• _Your assignment_
In the material below, the required lines run from the one containing "Viewport: 1213px width, 682px height." through the one containing "Viewport: 740px width, 416px height.". Copy those lines exactly, ends included, and nothing else.

Source information below:

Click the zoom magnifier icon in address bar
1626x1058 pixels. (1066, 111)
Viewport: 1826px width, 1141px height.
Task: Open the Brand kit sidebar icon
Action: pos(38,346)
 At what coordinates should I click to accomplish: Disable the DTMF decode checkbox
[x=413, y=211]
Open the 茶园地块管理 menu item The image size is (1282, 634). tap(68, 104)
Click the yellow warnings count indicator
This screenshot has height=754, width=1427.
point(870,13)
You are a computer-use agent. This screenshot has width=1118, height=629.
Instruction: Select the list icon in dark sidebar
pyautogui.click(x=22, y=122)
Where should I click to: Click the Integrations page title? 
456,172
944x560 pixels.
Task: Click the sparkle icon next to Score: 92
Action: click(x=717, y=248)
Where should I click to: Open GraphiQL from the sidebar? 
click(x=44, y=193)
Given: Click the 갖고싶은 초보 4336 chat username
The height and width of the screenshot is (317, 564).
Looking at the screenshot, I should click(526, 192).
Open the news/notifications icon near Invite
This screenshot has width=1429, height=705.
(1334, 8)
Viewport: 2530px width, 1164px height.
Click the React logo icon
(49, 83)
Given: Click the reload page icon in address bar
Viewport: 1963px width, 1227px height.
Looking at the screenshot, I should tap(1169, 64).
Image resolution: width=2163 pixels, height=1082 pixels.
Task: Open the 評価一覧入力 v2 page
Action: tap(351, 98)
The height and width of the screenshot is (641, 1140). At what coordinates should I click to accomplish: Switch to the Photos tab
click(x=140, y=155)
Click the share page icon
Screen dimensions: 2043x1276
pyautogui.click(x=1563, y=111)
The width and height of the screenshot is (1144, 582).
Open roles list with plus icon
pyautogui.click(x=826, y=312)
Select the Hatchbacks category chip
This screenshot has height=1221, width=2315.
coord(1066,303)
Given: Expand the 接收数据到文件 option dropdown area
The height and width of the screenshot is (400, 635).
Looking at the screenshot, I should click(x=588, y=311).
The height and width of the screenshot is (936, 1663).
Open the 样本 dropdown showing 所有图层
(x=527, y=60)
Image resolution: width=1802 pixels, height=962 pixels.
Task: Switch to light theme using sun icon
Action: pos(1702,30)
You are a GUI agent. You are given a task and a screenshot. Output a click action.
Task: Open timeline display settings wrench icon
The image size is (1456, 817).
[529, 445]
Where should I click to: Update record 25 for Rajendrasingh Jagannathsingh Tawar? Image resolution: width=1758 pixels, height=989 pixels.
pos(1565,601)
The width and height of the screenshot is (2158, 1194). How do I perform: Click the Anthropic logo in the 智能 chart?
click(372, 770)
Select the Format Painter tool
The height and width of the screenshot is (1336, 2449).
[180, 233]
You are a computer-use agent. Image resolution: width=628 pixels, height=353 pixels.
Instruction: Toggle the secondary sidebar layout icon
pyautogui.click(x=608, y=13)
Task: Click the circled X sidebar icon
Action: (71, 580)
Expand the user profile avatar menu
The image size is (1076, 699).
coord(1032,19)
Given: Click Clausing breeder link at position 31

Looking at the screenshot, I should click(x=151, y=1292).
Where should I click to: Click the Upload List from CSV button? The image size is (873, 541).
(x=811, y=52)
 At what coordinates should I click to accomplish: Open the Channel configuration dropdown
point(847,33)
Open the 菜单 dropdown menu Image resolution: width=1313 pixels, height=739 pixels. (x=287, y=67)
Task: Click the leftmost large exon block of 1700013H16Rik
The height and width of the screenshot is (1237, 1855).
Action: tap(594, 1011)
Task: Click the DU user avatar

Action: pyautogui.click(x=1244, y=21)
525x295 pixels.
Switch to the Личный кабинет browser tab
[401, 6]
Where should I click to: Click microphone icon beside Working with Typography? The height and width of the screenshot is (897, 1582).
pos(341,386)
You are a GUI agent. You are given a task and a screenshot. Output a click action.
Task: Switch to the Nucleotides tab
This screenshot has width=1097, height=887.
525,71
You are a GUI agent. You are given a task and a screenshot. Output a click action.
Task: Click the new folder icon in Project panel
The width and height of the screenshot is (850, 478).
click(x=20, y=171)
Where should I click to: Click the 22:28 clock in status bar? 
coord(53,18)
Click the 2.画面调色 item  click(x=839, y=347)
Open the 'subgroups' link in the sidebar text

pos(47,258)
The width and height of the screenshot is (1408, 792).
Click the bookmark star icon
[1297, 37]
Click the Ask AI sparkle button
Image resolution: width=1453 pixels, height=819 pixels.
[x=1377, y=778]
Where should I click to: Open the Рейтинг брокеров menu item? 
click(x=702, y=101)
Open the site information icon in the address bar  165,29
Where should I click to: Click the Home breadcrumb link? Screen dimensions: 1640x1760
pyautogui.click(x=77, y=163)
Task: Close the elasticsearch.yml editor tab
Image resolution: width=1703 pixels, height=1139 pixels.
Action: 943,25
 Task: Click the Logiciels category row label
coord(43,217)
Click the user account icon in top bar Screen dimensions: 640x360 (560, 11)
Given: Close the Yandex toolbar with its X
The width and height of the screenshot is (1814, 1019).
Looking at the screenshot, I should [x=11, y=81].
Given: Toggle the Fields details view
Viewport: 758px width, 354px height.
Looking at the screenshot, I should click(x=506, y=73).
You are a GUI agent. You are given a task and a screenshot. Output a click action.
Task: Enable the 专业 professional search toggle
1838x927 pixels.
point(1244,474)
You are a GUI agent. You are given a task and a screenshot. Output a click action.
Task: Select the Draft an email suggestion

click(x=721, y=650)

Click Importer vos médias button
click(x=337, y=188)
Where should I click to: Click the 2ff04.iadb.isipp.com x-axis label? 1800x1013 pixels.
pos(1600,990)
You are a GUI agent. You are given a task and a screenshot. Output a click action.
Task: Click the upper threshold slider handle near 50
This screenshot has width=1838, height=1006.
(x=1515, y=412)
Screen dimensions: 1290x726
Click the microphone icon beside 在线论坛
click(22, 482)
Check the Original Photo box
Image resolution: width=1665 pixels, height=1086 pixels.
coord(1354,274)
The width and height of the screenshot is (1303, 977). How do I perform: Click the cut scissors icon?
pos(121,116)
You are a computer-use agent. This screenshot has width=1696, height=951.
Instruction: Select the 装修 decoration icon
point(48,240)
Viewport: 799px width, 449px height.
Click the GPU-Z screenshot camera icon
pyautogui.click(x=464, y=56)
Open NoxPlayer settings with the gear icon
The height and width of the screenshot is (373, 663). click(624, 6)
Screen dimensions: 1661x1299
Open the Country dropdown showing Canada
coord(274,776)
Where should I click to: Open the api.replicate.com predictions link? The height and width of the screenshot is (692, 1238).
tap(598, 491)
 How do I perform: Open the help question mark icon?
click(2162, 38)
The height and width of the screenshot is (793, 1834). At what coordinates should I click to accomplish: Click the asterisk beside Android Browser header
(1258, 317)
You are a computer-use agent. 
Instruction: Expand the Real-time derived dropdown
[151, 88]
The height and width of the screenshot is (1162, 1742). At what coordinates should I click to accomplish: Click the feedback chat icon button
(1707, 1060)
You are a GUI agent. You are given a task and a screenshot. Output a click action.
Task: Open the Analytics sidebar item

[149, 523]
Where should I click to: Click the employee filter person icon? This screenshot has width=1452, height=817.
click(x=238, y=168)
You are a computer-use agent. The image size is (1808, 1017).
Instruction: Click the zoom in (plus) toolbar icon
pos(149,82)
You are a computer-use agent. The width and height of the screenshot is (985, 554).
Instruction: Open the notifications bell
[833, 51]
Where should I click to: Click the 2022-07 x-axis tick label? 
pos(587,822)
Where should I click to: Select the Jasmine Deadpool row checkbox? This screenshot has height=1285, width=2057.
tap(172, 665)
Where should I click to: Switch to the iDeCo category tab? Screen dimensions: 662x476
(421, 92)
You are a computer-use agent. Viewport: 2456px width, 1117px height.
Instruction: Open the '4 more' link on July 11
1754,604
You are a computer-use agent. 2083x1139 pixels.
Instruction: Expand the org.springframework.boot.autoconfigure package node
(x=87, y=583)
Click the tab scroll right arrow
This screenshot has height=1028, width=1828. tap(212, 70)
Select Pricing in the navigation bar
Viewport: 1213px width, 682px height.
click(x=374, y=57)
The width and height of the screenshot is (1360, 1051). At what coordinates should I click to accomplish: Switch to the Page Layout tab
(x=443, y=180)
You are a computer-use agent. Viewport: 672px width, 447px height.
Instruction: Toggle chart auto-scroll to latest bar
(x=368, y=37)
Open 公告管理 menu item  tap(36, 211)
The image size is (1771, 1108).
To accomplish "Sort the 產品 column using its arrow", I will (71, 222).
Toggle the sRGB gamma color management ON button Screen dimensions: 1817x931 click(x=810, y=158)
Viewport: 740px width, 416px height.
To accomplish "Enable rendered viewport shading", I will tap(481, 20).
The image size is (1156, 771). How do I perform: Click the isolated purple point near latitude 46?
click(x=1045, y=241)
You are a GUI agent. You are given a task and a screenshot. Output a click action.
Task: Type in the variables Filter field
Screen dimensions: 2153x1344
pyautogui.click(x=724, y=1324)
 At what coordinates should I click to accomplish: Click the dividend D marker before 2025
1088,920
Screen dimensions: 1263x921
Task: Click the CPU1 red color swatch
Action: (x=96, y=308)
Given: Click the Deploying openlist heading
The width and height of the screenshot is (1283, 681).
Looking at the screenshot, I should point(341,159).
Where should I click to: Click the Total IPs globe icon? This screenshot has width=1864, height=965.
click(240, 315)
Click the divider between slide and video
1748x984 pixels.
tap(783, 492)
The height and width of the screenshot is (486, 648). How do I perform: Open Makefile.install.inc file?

End of Source information.

• _Answer to the problem_
Viewport: 1213px width, 682px height.
click(x=374, y=57)
The width and height of the screenshot is (1360, 1051). At what coordinates should I click to accomplish: Switch to the Page Layout tab
(x=443, y=180)
You are a computer-use agent. Viewport: 672px width, 447px height.
Instruction: Toggle chart auto-scroll to latest bar
(x=368, y=37)
Open 公告管理 menu item  tap(36, 211)
The image size is (1771, 1108).
To accomplish "Sort the 產品 column using its arrow", I will (71, 222).
Toggle the sRGB gamma color management ON button Screen dimensions: 1817x931 click(x=810, y=158)
Viewport: 740px width, 416px height.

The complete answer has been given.